What you are asked to do:
Scan the records for the word "computer". Copy each line that includes it.

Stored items
........
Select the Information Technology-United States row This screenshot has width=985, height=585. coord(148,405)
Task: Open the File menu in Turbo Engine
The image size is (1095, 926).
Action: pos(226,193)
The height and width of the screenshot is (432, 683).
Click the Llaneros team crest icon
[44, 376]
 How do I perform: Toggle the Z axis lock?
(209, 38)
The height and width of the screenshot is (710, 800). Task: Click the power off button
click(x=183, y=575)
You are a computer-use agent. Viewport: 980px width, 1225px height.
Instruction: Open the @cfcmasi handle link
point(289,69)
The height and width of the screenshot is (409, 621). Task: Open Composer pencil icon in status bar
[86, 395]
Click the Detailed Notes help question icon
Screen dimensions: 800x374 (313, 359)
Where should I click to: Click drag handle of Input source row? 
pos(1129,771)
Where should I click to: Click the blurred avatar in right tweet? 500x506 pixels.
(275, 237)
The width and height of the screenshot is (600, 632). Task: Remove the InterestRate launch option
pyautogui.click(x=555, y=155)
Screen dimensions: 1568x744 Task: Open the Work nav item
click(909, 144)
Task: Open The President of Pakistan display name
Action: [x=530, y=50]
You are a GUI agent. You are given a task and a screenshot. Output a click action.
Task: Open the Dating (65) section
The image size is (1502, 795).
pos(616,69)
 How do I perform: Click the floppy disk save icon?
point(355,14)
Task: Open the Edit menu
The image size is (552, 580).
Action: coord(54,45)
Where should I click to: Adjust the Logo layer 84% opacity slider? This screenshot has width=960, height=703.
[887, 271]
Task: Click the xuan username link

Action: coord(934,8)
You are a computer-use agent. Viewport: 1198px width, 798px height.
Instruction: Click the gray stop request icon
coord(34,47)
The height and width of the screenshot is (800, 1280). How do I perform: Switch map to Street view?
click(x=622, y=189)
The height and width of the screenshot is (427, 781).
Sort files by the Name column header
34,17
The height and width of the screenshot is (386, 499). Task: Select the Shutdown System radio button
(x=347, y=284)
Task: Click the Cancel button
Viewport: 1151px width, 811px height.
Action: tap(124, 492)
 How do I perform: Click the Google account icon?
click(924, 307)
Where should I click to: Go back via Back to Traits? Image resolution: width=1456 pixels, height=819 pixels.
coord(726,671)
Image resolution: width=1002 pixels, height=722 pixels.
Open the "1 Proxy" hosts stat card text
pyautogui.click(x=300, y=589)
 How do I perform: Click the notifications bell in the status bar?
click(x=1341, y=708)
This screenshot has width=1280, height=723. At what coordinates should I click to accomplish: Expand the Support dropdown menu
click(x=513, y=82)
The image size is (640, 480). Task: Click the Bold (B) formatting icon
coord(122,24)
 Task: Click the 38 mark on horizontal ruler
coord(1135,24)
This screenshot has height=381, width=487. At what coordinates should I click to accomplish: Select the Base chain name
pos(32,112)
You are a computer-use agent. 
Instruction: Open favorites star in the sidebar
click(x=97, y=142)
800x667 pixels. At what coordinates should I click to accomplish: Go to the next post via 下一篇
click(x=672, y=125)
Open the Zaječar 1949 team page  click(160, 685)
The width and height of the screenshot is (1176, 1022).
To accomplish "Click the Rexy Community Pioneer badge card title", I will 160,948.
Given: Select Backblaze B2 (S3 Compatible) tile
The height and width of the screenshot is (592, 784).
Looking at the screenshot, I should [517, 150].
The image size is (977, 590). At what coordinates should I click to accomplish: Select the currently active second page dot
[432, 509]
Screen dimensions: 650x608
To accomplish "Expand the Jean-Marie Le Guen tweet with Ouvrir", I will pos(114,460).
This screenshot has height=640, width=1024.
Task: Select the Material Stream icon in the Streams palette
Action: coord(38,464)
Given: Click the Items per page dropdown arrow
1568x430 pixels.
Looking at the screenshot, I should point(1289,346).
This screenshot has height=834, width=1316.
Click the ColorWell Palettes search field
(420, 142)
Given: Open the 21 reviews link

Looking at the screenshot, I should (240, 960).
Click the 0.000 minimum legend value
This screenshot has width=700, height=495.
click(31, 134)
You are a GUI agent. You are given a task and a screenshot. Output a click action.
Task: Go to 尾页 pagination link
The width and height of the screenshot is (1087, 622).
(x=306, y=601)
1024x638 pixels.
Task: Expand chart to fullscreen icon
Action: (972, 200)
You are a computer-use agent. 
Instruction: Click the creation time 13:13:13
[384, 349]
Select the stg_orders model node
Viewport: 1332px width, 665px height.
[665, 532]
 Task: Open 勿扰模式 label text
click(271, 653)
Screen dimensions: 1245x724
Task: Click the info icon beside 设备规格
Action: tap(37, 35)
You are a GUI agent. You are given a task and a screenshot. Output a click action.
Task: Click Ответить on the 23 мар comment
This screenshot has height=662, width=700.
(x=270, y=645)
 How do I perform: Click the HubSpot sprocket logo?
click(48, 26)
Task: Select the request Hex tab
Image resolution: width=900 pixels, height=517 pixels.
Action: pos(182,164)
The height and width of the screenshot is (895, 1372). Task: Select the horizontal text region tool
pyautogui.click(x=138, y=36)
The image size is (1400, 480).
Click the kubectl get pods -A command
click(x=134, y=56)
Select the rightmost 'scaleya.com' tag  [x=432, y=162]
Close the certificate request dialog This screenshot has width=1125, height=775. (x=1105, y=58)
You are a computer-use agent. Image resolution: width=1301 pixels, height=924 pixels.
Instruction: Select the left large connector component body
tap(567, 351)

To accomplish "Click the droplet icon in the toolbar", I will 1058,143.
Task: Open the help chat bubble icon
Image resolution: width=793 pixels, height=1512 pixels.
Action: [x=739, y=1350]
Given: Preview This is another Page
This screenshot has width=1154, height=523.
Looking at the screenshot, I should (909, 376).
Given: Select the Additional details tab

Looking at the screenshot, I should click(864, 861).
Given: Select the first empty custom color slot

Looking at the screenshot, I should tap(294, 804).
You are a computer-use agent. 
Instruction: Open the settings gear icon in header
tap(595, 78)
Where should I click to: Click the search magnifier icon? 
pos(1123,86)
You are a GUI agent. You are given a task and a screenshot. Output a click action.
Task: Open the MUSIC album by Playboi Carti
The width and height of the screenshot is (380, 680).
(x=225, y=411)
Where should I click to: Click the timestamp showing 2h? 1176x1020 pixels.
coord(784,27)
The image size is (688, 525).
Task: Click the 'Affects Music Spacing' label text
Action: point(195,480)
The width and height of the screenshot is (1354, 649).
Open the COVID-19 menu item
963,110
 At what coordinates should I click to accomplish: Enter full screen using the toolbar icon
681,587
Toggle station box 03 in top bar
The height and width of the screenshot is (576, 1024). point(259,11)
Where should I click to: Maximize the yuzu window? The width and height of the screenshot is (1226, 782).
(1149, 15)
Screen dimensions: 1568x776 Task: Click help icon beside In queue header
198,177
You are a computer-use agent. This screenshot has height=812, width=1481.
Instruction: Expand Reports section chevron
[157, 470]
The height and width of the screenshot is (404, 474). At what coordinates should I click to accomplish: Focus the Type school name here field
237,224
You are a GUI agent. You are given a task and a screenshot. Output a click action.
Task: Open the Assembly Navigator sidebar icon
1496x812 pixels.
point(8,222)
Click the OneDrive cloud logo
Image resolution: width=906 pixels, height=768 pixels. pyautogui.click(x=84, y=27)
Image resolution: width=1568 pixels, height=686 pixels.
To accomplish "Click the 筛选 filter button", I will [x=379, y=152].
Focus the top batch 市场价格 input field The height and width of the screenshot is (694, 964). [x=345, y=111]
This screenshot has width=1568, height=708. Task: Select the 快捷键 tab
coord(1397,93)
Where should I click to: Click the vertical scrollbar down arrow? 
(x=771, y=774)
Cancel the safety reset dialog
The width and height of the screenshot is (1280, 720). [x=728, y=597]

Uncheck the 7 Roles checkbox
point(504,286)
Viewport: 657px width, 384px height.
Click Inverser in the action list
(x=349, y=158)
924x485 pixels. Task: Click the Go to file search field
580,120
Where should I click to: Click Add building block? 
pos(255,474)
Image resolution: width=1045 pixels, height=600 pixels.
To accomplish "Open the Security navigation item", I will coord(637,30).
........
Solution to this exercise:
You are a computer-use agent. Viewport: 980px width, 1225px height.
You are a computer-use agent. Viewport: 1198px width, 798px height.
You are a computer-use agent. 
You are a computer-use agent. 
You are a computer-use agent. Image resolution: width=1301 pixels, height=924 pixels.
You are a computer-use agent. 
You are a computer-use agent. This screenshot has height=812, width=1481.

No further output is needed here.